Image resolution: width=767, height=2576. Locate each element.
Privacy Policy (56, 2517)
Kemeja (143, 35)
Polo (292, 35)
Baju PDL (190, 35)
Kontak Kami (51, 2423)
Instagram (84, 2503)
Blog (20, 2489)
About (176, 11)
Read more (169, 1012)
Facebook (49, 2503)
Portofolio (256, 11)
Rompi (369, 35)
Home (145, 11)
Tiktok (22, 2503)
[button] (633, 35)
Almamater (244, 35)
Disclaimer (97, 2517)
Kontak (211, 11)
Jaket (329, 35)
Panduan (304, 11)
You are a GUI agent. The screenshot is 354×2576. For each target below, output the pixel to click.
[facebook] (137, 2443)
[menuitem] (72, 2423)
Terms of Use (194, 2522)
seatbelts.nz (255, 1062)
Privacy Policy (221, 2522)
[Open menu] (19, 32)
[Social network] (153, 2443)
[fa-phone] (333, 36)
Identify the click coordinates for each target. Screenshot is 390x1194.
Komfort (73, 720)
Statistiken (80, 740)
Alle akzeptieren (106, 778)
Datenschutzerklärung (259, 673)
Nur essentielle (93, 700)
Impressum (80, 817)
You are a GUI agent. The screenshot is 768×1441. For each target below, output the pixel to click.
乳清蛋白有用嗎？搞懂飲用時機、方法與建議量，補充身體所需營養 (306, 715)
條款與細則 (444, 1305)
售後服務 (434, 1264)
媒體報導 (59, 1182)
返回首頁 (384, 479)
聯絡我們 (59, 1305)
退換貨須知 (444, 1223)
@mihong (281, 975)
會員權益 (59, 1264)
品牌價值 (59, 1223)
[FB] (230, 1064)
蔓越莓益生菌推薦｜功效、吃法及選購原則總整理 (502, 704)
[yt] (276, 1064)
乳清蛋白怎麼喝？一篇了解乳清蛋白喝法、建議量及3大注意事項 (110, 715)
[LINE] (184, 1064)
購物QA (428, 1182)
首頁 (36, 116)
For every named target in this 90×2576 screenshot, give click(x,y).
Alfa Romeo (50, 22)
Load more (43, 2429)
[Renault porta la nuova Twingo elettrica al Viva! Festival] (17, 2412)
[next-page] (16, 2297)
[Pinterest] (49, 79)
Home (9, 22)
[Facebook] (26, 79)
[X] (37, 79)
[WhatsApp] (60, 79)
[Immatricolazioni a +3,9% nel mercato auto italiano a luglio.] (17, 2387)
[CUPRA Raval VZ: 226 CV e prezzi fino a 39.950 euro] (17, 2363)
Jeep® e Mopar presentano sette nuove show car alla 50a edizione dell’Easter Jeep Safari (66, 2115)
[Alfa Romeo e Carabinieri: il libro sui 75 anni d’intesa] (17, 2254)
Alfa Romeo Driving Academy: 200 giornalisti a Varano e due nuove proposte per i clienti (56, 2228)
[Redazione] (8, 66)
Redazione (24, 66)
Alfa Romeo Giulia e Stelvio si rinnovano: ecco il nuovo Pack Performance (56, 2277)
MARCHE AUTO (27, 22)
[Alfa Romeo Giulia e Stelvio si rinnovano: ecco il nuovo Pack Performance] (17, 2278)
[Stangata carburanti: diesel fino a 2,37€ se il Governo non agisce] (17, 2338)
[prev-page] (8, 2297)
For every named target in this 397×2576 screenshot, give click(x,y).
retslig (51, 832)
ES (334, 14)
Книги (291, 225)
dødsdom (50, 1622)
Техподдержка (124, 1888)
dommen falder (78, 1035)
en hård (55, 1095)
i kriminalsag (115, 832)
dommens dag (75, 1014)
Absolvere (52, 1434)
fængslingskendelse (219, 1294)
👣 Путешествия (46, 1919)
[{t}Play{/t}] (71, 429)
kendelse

> **WHAT THE TASK ASKS**: The expected result is an exact transcription of the lines from the one containing "[Renault porta la" through the end of the records above; please include both ends.

> **ANSWER SPACE**:
[Renault porta la nuova Twingo elettrica al Viva! Festival] (17, 2412)
[next-page] (16, 2297)
[Pinterest] (49, 79)
Home (9, 22)
[Facebook] (26, 79)
[X] (37, 79)
[WhatsApp] (60, 79)
[Immatricolazioni a +3,9% nel mercato auto italiano a luglio.] (17, 2387)
[CUPRA Raval VZ: 226 CV e prezzi fino a 39.950 euro] (17, 2363)
Jeep® e Mopar presentano sette nuove show car alla 50a edizione dell’Easter Jeep Safari (66, 2115)
[Alfa Romeo e Carabinieri: il libro sui 75 anni d’intesa] (17, 2254)
Alfa Romeo Driving Academy: 200 giornalisti a Varano e due nuove proposte per i clienti (56, 2228)
[Redazione] (8, 66)
Redazione (24, 66)
Alfa Romeo Giulia e Stelvio si rinnovano: ecco il nuovo Pack Performance (56, 2277)
MARCHE AUTO (27, 22)
[Alfa Romeo Giulia e Stelvio si rinnovano: ecco il nuovo Pack Performance] (17, 2278)
[Stangata carburanti: diesel fino a 2,37€ se il Governo non agisce] (17, 2338)
[prev-page] (8, 2297)
For every named target in this 397×2576 screenshot, give click(x,y).
retslig (51, 832)
ES (334, 14)
Книги (291, 225)
dødsdom (50, 1622)
Техподдержка (124, 1888)
dommen falder (78, 1035)
en hård (55, 1095)
i kriminalsag (115, 832)
dommens dag (75, 1014)
Absolvere (52, 1434)
fængslingskendelse (219, 1294)
👣 Путешествия (46, 1919)
[{t}Play{/t}] (71, 429)
kendelse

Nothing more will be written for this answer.